I'm trying to use Huggingface zero-shot text classification using 12 labels with large data set (57K sentences) read from a CSV file as follows:
csv_file = tf.keras.utils.get_file('batch.csv', filename)
df = pd.read_csv(csv_file)
classifier = pipeline('zero-shot-classification')
results = classifier(df['description'].to_list(), labels, multi_class=True)
This keeps crashing as python runs out of memory.
I tried to create a dataset instead as follows:
dataset = load_dataset('csv', data_files=filename)
But not sure how to use it with Huggingface's classifier. What is the best way to batch process classification?
I eventually would like to feed it over 1M sentences for classification.

The problem isn't that your dataset is too big to fit into RAM, but that you're trying to pass the whole thing through a large transformer model at once.

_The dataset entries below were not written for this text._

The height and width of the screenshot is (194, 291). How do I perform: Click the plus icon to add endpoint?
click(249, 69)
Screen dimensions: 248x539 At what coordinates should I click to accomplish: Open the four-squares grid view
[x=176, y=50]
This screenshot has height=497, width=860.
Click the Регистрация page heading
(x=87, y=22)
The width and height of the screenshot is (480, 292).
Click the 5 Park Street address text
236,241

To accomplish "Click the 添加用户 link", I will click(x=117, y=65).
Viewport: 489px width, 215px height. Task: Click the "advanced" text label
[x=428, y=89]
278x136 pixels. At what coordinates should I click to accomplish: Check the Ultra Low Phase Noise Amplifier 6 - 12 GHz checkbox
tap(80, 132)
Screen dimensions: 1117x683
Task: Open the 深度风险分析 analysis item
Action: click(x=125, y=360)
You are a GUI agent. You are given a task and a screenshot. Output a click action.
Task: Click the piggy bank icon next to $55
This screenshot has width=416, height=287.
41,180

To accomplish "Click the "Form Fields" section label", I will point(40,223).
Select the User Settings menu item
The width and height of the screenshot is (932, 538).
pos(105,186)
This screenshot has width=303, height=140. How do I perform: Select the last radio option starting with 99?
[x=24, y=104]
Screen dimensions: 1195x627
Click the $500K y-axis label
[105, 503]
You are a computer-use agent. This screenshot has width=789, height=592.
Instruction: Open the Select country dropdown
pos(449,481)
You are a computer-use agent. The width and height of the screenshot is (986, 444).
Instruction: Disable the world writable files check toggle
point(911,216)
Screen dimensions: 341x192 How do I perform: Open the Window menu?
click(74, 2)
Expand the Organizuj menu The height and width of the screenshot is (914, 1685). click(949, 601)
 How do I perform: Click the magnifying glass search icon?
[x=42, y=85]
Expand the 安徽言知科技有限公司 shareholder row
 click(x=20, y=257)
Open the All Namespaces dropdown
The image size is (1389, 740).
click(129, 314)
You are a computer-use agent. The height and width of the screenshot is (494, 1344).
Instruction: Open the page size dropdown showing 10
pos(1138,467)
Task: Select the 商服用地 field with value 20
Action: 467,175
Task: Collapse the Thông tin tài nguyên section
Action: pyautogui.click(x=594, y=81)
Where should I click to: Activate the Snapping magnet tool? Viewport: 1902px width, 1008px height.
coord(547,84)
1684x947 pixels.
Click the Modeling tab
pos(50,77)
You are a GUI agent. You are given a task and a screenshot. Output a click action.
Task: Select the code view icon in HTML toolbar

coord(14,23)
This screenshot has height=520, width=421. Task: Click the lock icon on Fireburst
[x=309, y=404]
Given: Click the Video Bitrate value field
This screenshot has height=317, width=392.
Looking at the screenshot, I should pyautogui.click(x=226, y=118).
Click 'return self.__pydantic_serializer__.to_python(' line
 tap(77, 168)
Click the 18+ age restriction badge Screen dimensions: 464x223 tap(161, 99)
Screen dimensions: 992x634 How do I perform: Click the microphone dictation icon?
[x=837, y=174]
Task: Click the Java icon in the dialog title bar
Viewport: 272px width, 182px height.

Hugging Face's pipelines don't do any mini-batching under the hood at the moment, so pass the sequences one by one or in small subgroups instead:
results = [classifier(desc, labels, multi_class=True for desc in df['description']]
If you're using a GPU, you'll get the best speed by using as many sequences at each pass as will fit into the GPU's memory, so you could try the following:
batch_size = 4 # see how big you can make this number before OOM
classifier = pipeline('zero-shot-classification', device=0) # to utilize GPU
sequences = df['description'].to_list()
results = []
for i in range(0, len(sequences), batch_size):
results += classifier(sequences[i:i+batch_size], labels, multi_class=True)
and see how large you can make batch_size before you get OOM errors.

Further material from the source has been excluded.